== Document section

I wouldn't recommend Shenandoah or ZGC, period. They're not designed
for the kind of workload you'll typically see running a database (high
throughput of objects that don't tenure) and both will fall over in
interesting ways under high allocation rate. GenShen is intended to
combine the generational goodness of G1 with the concurrent collection
of Shenandoah, and will likely perform better than G1 in terms of
pause time and better than Shenandoah for allocation rate and heap
utilization. GenShen, however, is experimental. Right now I would say
G1 is the best collector generally available.

In terms of providing data (beyond anecdotes), do we even agree on
what the baseline load test looks like? Are we going off of something
that's in dtest, or do we have a defined benchmarking suite somewhere?

====

## Written task A:
Filter the listing to only the lines that contain the string "height", and copy each of them.
The listing below is unrelated to the garbage collector discussion.

== Material provided

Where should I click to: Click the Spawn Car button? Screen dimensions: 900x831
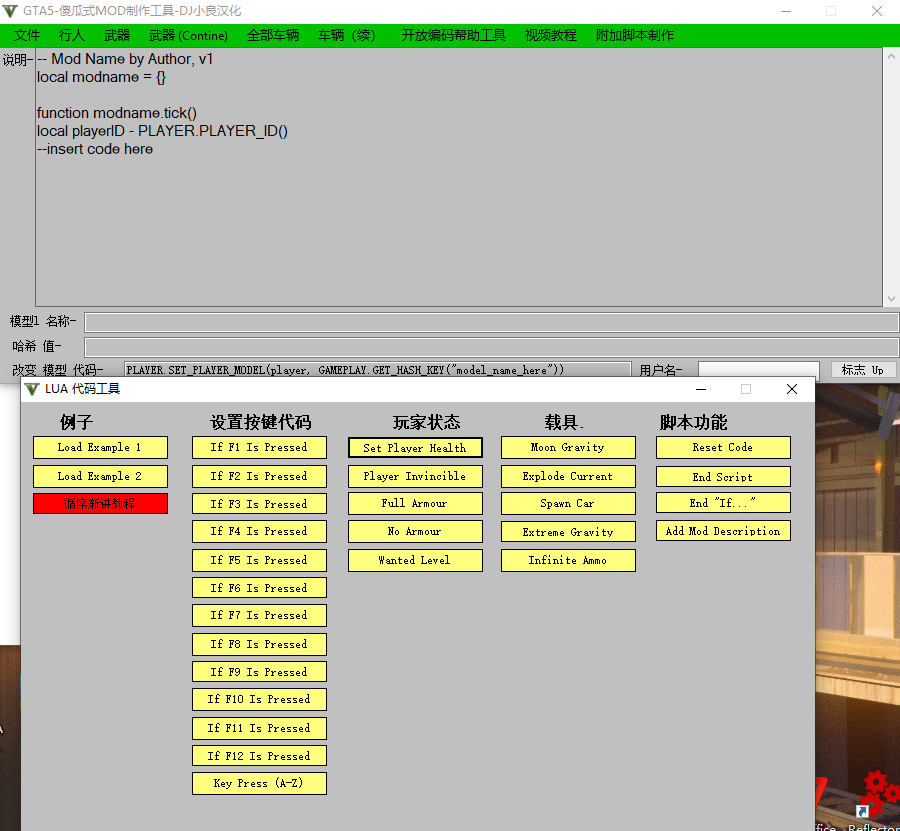pos(568,504)
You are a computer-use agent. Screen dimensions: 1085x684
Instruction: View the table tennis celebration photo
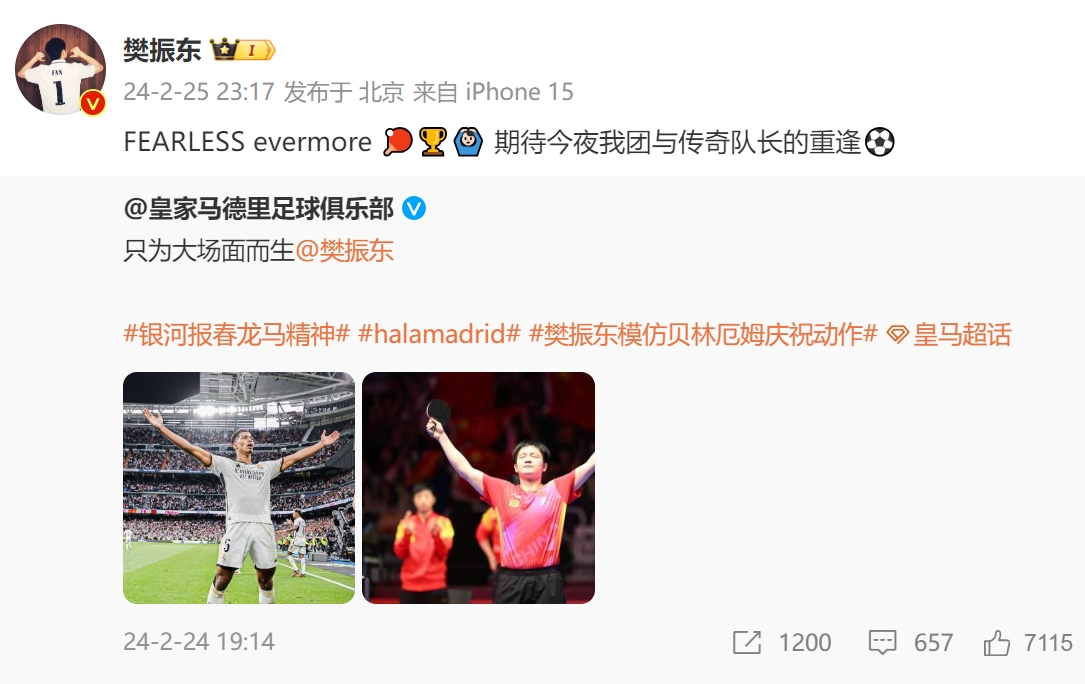pos(478,488)
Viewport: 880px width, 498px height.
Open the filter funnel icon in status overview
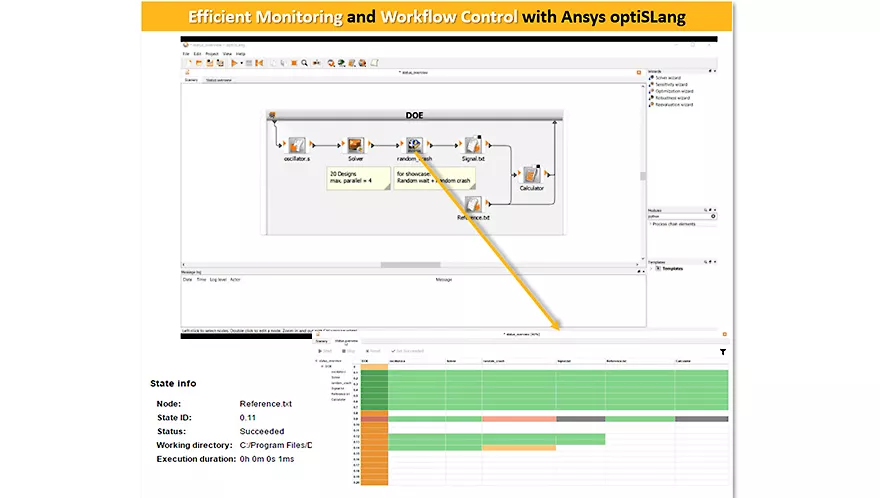click(723, 352)
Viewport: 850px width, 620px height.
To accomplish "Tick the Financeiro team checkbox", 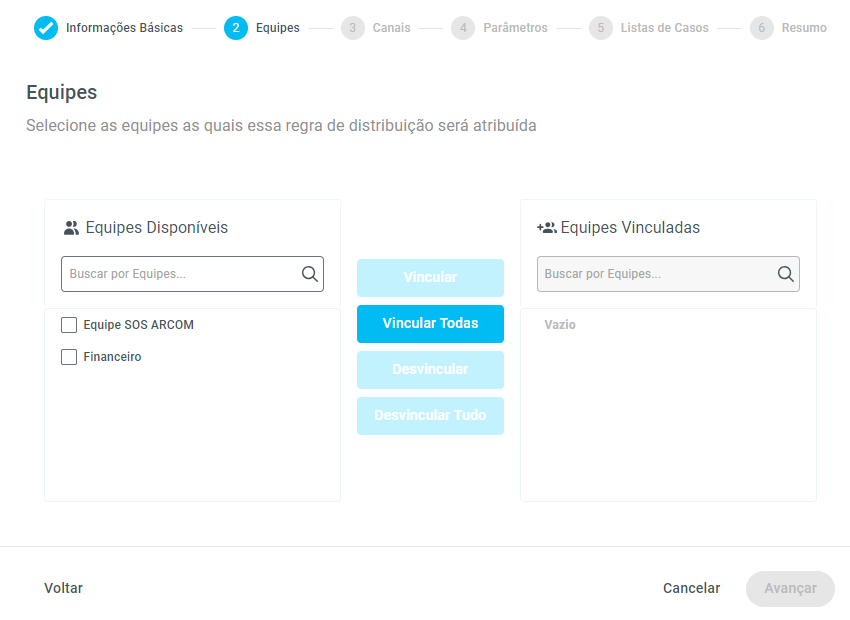I will tap(69, 357).
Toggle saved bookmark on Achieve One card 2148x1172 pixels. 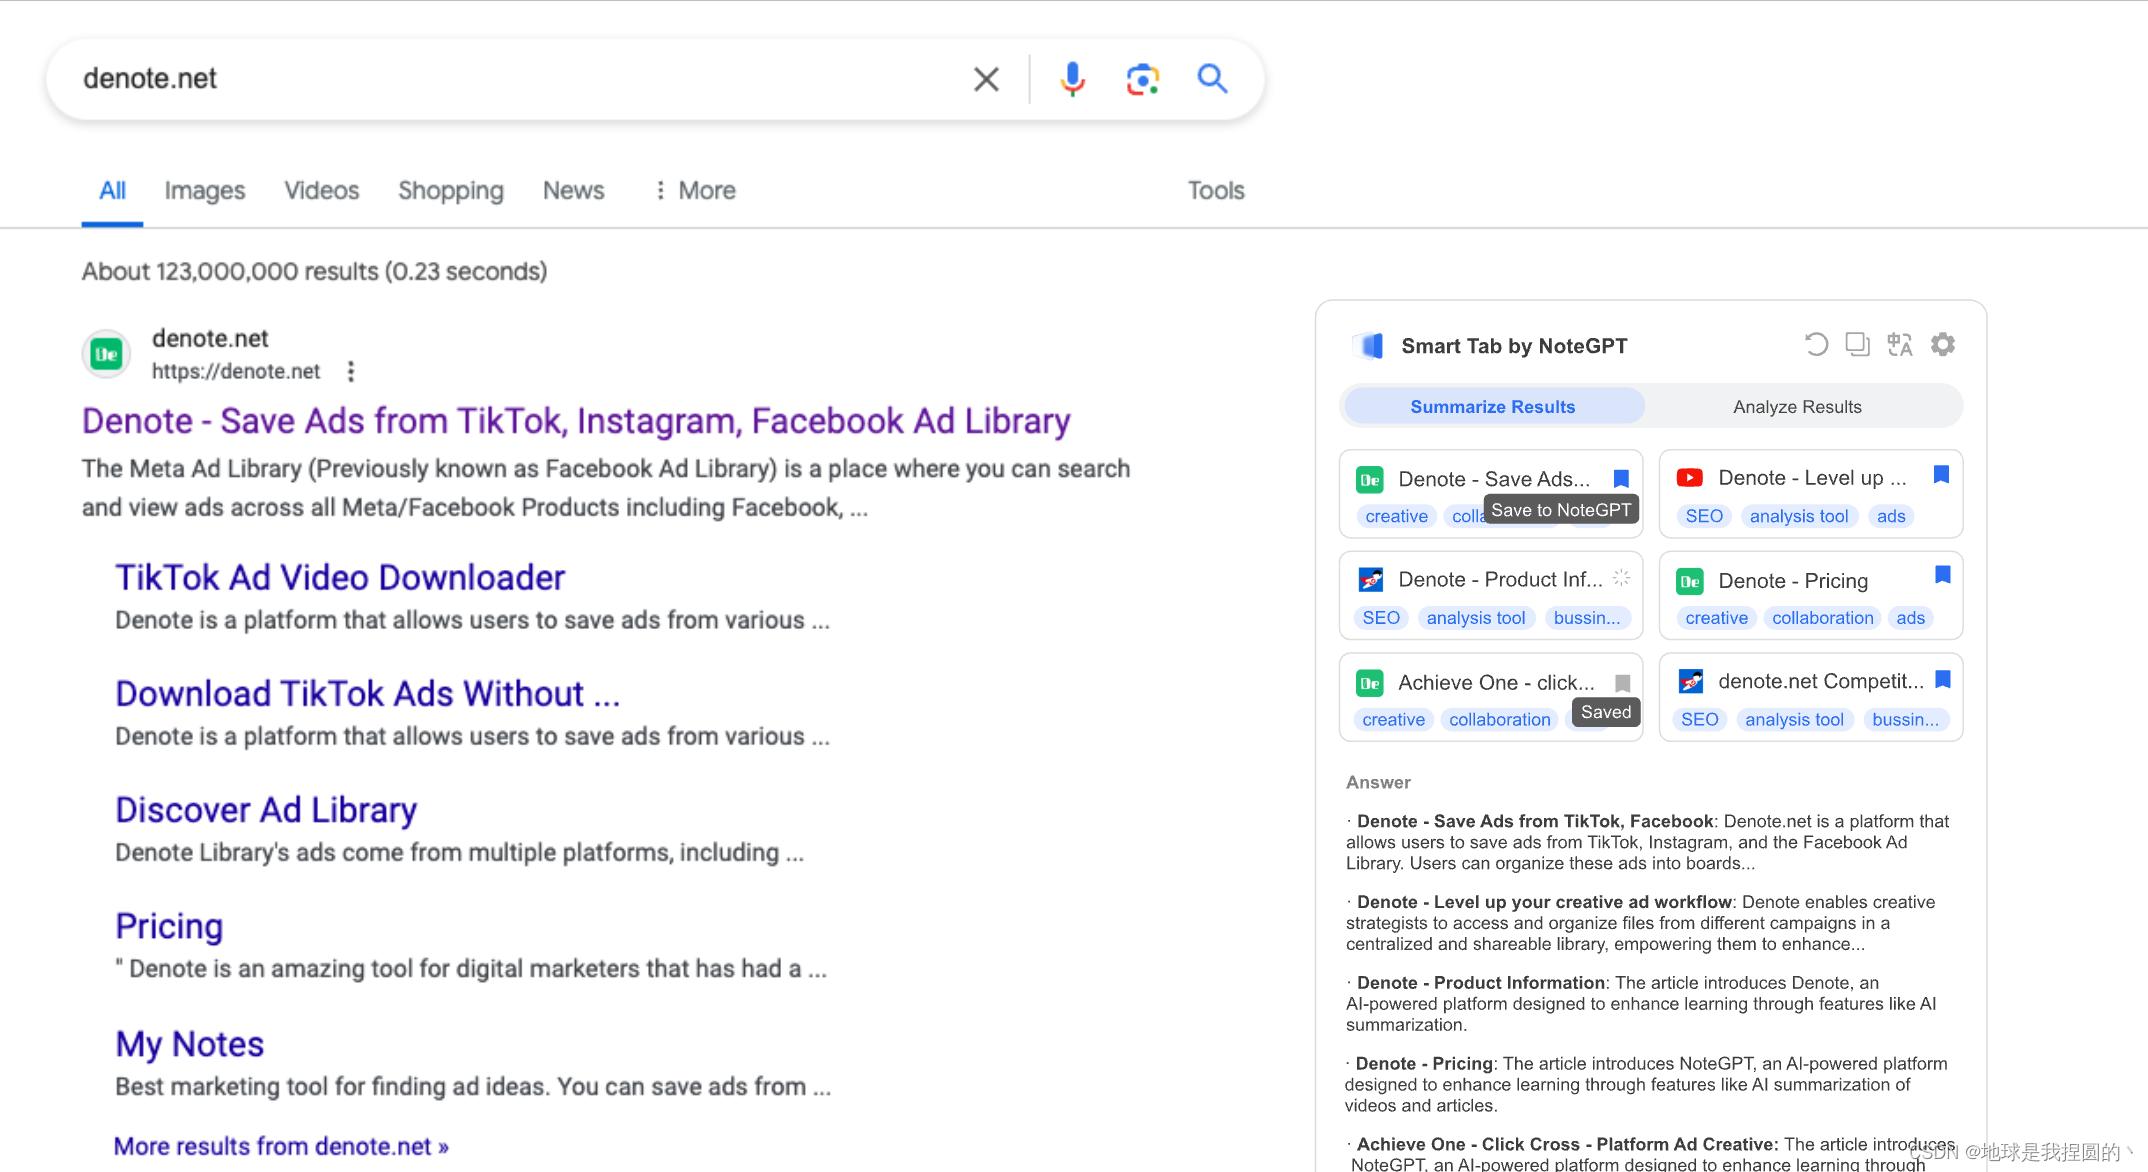(x=1622, y=683)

====

## Written task B:
Name every garbage collector mentioned in the garbage collector discussion.

## Correct result A:
Viewport: 880px width, 498px height.
Viewport: 850px width, 620px height.

## Correct result B:
Shenandoah, ZGC, GenShen, G1